思想家、人類学者の中沢新一氏のこの本を、
「スピリチュアル」のカテゴリに入れるのは、はなはだ失礼だとは思いつつも、
これを読むと、
中沢氏がかなり研ぎ澄まされたスピリチュアリストだと感服してしまったので、
このカテゴリに入れさせていただきました。
まずは、本の後ろに添付されている5000~6000年前の、縄文海進期の東京の地図を見る。
当時、上野、湯島、御茶ノ水、竹橋、霞ヶ関、芝公園、泉岳寺、北品川より海側は、文字通り海だった。
そして陸側は脳の断面図のように、海がいたるところに入り込んでいる。
吉祥寺や大泉学園の奥深くまで入り込んで、かなり複雑なフィヨルドを形成していたことがわかる。
そこに縄文時代から弥生時代にかけての集落の跡や、古くからの神社、さらには古墳と寺院のある場所を重ねて描いてある。

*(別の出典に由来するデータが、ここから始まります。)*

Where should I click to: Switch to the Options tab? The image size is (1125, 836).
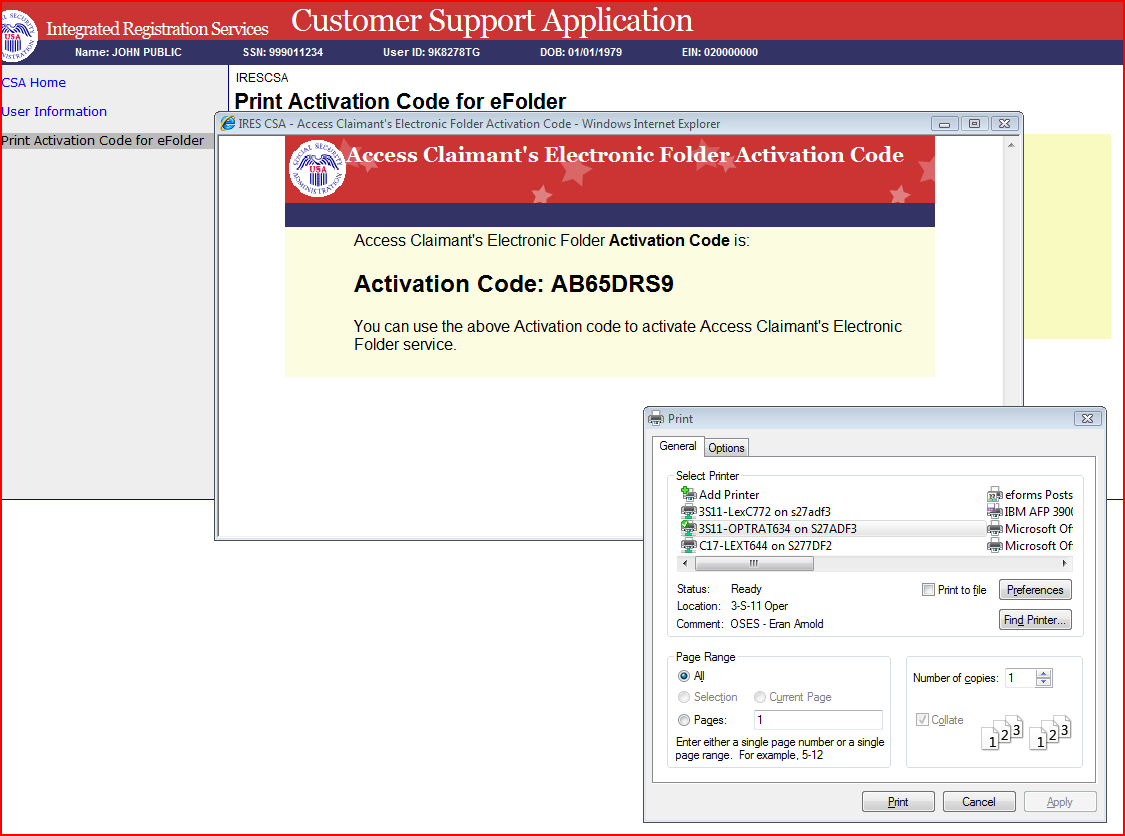tap(726, 448)
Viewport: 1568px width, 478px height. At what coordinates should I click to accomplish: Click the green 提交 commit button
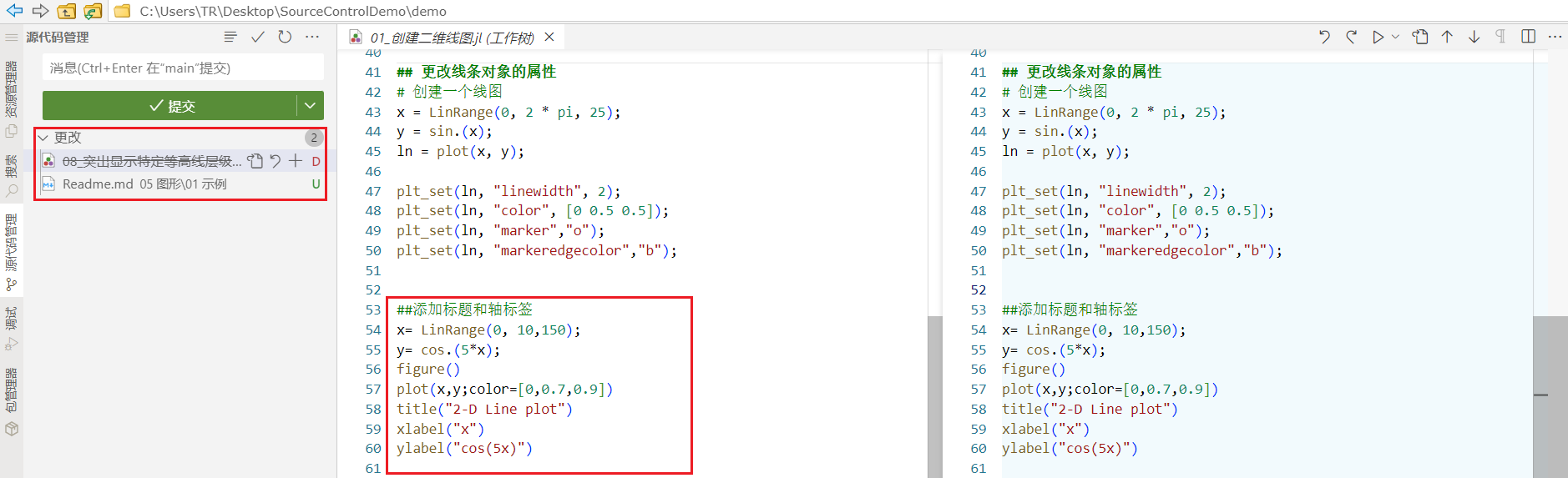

その上に、現在の路線図が重なっているので、だいたいの目安になる。
どんなに都市開発が進んでも、ちゃんとした神社やお寺のある場所にはめったなことでは手を加えることが出来ない。
(略)そういう時間の進行の異様に遅い「無の場所」のある所は、きまって縄文地図における海に突き出た岬ないしは半島の突端部なのである。
縄文時代の人たちは、岬のような地形に、強い霊性を感じていた。
そのために、そこには墓地を作ったり、石棒を立てて神様を祀る聖地を設けた。
そういう記憶が失われた後の時代になっても、まったく同じ場所に神社や寺がつくられたから、
埋め立てが進んで海が見えなくなっても、聖地の場所に沿って無の場所が並んでいくことになる。
(中略)つまり現代の東京は地形の中の霊的な力の働きを敏感に感知していた縄文人の思考から未だに直接的な影響を受けているのである。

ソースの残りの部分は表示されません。